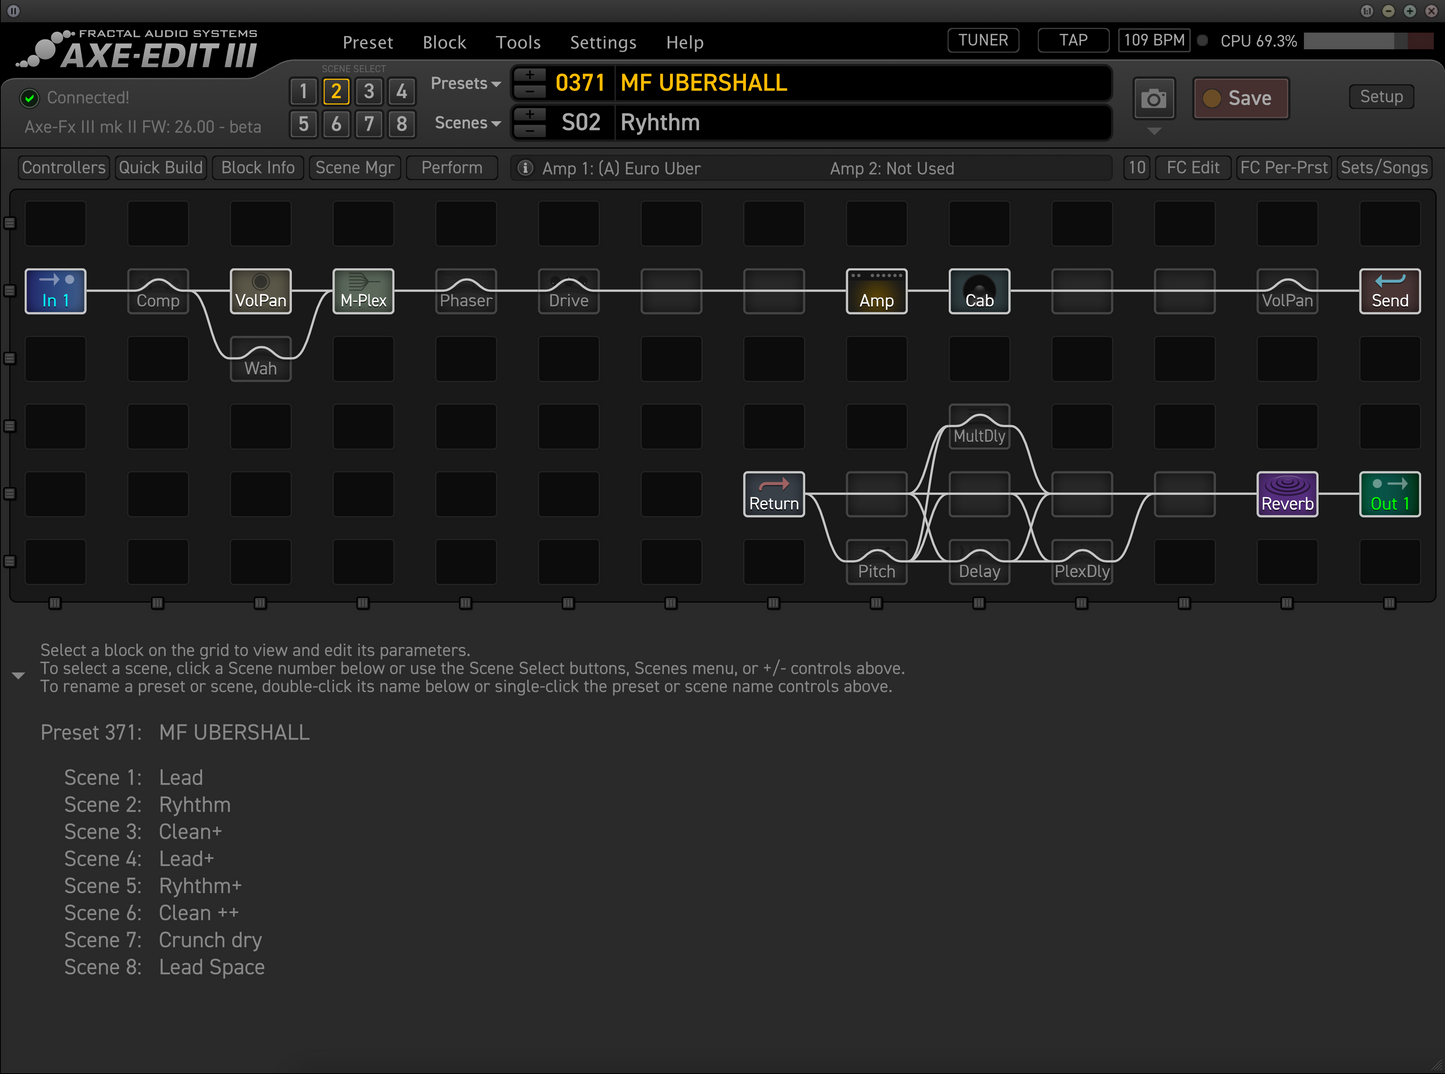Open the Presets dropdown
1445x1074 pixels.
(x=465, y=83)
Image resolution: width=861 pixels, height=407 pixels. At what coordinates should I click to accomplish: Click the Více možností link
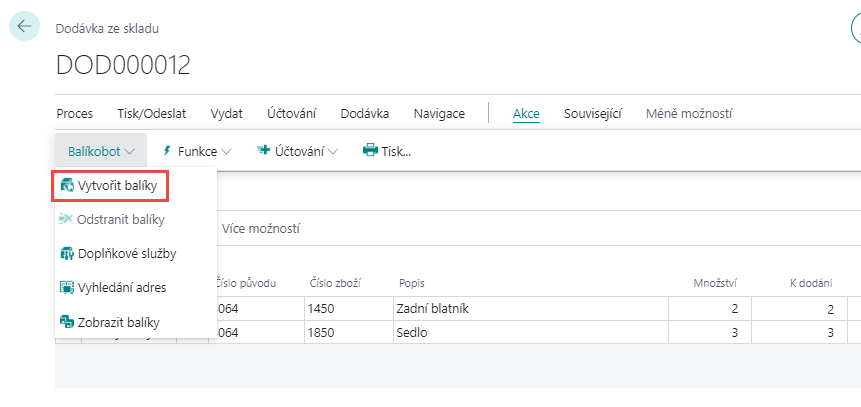point(262,229)
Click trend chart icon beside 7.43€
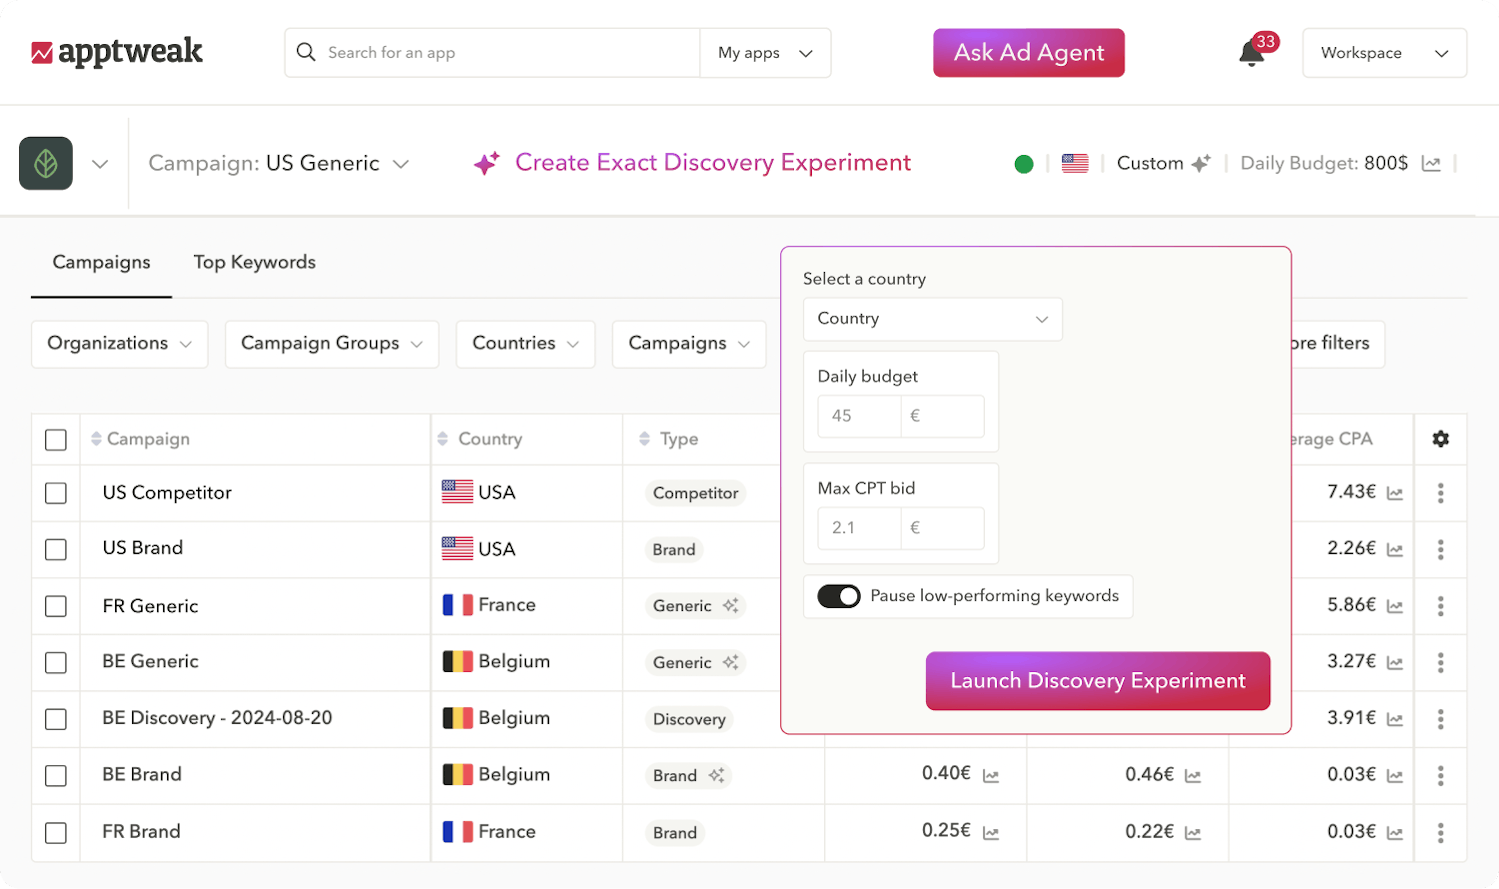 [x=1395, y=493]
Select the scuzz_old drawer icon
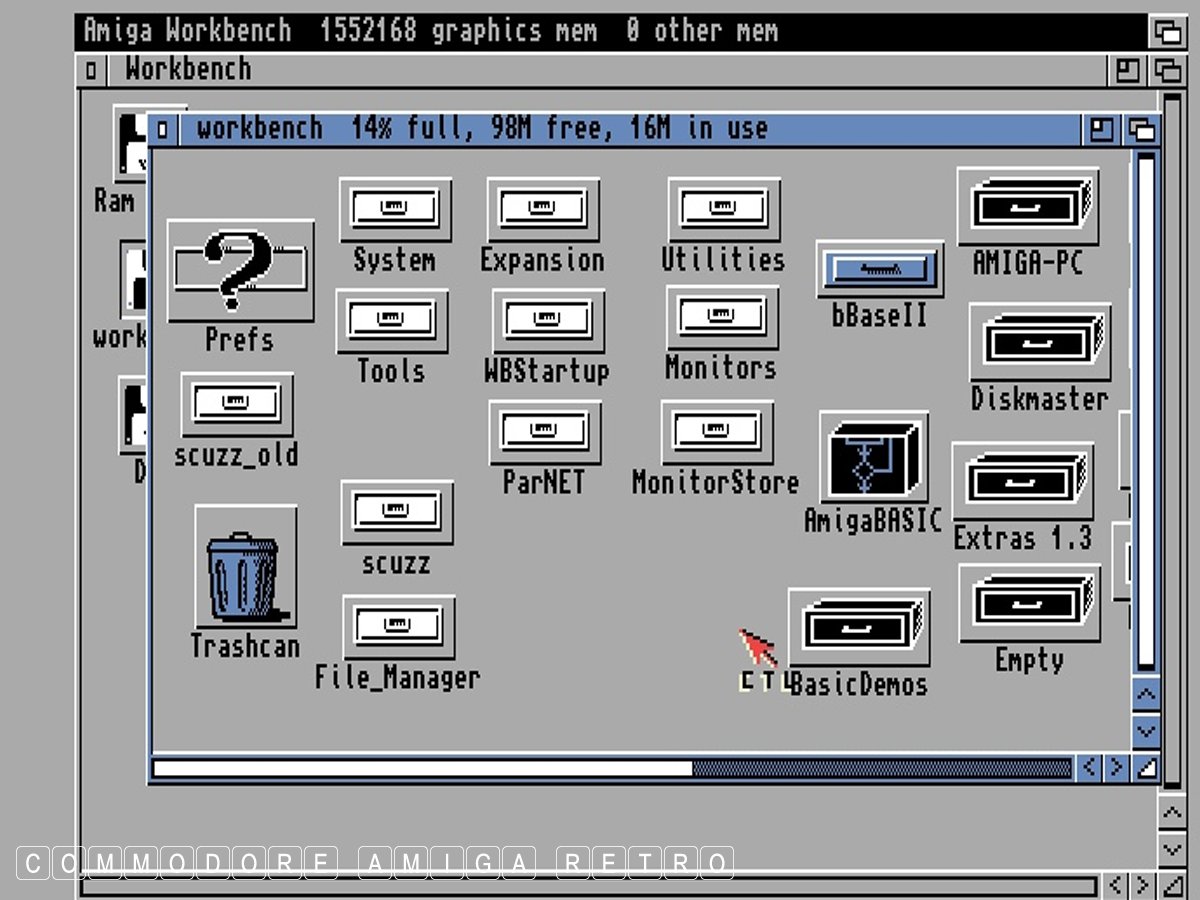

--------

* [The problem] The line containing "Image resolution: width=861" and each line after it through the end of the listing above are to be written out exactly, without the pictures.

* [Task output]
Image resolution: width=861 pixels, height=407 pixels. At what coordinates should I click to accomplish: Click the Více možností link
point(262,229)
Click trend chart icon beside 7.43€
 [x=1395, y=493]
Select the scuzz_old drawer icon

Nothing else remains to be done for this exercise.